I just installed a 7'6" Western ProPlus Ultramount on my 05 2500 hemi with snow package. 800lb plow. The truck handles the weight great! It sags about 1 inch when lifted. Very impressed.


----------



## BigDave12768 (Nov 17, 2006)

E.L.I.T.E.lawn said:


> Do you have a plow on yours yet? I want to put a plow on mine, just picked up a 05 Dodge Ram 2500 slt w/ Hemi 5.7. I've added chrome door handle covers, billet grille, and some 33X1250x20 Pro Comp tires with some 20inch wheels, now I don't know if I should put a plow on this or not.


I think you should hunt down some stock rims and tires if you do.


----------



## ed salvatore (Sep 1, 2005)

*plow on 2005 Dodge*

Elite Lawn -
I bought and had installed a new 800 straight Blizzard plow on my 05' 2500 quad. About 800-850 lbs. total with mount. Really no problem at all handling it, very good. I have the aluminum wheels and off road tires stock from the factory.

Red Dodge and Elite Lawn,

My window sticker simply states "Heavy Duty Snow Plow Prep Group", and underneath, "Transfer Case Skid Plate Shield". There is no mention of the 160 amp alternator. Further down, it does say under Big Horn Value Group, "750-Amp Battery". I've noticed on other window stickers it specifically mentions the 160 amp alternator under the plow prep wording.

If you still have it, does your sticker mention the higher amp (160) alternator or 750 amp battery under plow prep package???????

Thanks RJM and Big Dave (I'm a Weymouth guy also) for the replies also.

Thanks
Ed


----------



## DaySpring Services (Feb 1, 2005)

My guess is they list the 160amp alt. and 750 amp battery under the towing package since it's part of that. Im not 100% positive, but when I custom ordered my truck last year you had to get the towing package with the snow plow prep.


----------



## ThisIsMe (Oct 31, 2006)

Double Post.


----------



## ThisIsMe (Oct 31, 2006)

ed salvatore;327335 said:


> Elite Lawn -
> 
> If you still have it, does your sticker mention the higher amp (160) alternator or 750 amp battery under plow prep package???????
> 
> ...


Ed,
I saw that a lot at my dealer when I was shopping this year. The only time the 160 amp alternator was not listed under the snow prep group was when it was listed under some other package? Sure you are not missing it?

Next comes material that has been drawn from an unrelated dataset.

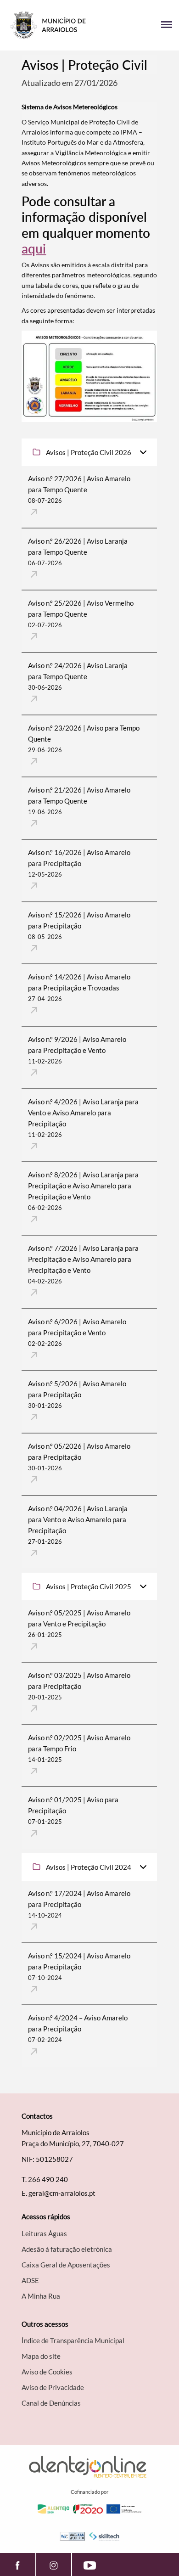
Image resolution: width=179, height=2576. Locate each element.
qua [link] (52, 233)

For that matter, does anyone know how to identify the 160amp alternator? I know a lot of things get swapped around on a new car lot and could see an alternator being swapped to make a sale.

Chris


----------



## SnoFarmer (Oct 15, 2004)

ed salvatore;325580 said:


> Hi Folks,
> 
> Last year, in early 2005, I bought a new 2005 Dodge 2500 Quad w/ Hemi.
> 
> ...


Service group:
136-amp alt
750-amp batt
Aux tranny cooler
skid plate
heavy duty engine cooling.

snow plow group
height adjustment springs 
Auto tranny over heat warring light.
heavy duty transfer case.

also included but not listed, 
power steering fluid aux cooler.
heaver front coil springs.

Their are a couple of things I left out.. when they come to me I'll post them.
The list can and will change as they are trying to get you to buy more options.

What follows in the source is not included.